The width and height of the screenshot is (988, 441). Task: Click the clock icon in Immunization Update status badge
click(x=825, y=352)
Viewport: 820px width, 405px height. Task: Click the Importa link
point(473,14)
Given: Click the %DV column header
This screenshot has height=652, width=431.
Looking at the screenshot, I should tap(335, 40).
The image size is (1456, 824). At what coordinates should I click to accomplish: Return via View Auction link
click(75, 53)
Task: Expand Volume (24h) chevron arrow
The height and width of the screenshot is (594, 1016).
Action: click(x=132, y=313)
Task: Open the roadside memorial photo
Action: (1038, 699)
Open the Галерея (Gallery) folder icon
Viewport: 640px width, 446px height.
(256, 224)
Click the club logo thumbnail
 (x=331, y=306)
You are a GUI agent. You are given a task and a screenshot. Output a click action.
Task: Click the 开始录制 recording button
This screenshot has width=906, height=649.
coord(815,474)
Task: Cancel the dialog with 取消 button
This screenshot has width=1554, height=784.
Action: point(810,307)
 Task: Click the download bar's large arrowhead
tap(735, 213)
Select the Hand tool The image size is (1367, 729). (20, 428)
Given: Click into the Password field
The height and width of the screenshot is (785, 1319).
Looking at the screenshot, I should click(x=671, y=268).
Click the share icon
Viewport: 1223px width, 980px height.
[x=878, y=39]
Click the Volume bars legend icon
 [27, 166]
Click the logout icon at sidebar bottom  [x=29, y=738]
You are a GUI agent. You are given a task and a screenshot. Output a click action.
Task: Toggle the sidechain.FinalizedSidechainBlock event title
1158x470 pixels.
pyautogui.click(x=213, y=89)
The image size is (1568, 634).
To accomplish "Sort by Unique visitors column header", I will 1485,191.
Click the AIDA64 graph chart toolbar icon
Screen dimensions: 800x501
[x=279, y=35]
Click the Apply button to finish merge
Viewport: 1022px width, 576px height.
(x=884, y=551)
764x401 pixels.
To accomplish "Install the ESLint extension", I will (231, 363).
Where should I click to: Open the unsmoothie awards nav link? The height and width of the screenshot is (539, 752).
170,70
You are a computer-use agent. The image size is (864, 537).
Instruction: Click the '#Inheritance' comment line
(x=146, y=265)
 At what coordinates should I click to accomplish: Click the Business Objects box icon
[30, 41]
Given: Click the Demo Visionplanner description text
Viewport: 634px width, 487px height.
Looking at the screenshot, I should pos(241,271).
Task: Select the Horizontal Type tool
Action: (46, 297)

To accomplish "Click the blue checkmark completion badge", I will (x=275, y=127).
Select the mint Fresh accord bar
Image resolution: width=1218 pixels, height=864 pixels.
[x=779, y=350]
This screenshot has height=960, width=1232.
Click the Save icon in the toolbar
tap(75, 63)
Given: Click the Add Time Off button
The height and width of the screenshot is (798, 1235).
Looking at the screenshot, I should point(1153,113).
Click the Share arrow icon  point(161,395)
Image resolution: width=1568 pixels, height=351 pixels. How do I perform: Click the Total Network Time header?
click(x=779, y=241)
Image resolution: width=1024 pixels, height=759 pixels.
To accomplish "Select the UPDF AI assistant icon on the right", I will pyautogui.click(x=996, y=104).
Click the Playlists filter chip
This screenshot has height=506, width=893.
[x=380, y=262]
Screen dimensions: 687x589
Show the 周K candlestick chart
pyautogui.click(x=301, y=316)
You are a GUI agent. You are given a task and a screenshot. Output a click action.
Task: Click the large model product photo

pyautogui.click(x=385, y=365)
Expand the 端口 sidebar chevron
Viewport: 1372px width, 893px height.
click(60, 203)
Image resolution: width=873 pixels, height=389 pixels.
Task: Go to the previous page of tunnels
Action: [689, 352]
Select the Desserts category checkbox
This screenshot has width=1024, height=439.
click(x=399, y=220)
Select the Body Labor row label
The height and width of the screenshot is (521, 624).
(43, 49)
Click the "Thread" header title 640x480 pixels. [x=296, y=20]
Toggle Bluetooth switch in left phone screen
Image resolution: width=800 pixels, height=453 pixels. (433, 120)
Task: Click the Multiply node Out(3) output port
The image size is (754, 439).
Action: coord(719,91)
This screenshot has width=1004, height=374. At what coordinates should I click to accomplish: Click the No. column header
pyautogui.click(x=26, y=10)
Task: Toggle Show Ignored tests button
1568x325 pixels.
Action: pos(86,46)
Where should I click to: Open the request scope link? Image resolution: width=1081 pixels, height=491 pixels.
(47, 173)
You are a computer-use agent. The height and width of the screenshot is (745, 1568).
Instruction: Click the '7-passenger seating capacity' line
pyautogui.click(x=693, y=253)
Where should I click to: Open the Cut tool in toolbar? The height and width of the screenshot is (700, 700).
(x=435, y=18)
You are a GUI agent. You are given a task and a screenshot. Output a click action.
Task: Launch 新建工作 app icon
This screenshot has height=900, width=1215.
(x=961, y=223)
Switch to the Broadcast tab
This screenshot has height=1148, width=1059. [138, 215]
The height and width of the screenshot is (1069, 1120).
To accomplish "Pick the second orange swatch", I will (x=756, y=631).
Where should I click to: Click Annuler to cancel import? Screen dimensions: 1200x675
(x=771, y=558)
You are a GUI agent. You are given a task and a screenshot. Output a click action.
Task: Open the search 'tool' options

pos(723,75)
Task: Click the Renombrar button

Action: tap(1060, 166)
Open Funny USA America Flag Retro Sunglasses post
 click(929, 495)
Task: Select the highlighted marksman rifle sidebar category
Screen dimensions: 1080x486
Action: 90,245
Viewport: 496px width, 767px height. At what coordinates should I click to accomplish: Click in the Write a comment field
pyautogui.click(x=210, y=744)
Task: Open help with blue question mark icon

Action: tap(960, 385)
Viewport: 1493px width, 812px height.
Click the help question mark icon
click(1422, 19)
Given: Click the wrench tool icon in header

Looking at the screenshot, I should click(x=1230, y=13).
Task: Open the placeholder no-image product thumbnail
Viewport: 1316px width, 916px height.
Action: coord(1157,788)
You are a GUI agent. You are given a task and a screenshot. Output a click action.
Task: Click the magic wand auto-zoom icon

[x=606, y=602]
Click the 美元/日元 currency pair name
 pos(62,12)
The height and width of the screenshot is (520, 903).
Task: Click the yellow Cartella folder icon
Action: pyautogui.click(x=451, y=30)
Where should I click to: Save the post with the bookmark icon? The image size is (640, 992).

● **Try it**:
Write down again the exact lines running from the beginning of the data to the line containing "Task: Expand Volume (24h) chevron arrow", with both ends included.

● **Response for this exercise**:
The width and height of the screenshot is (988, 441). Task: Click the clock icon in Immunization Update status badge
click(x=825, y=352)
Viewport: 820px width, 405px height. Task: Click the Importa link
point(473,14)
Given: Click the %DV column header
This screenshot has height=652, width=431.
Looking at the screenshot, I should tap(335, 40).
The image size is (1456, 824). At what coordinates should I click to accomplish: Return via View Auction link
click(75, 53)
Task: Expand Volume (24h) chevron arrow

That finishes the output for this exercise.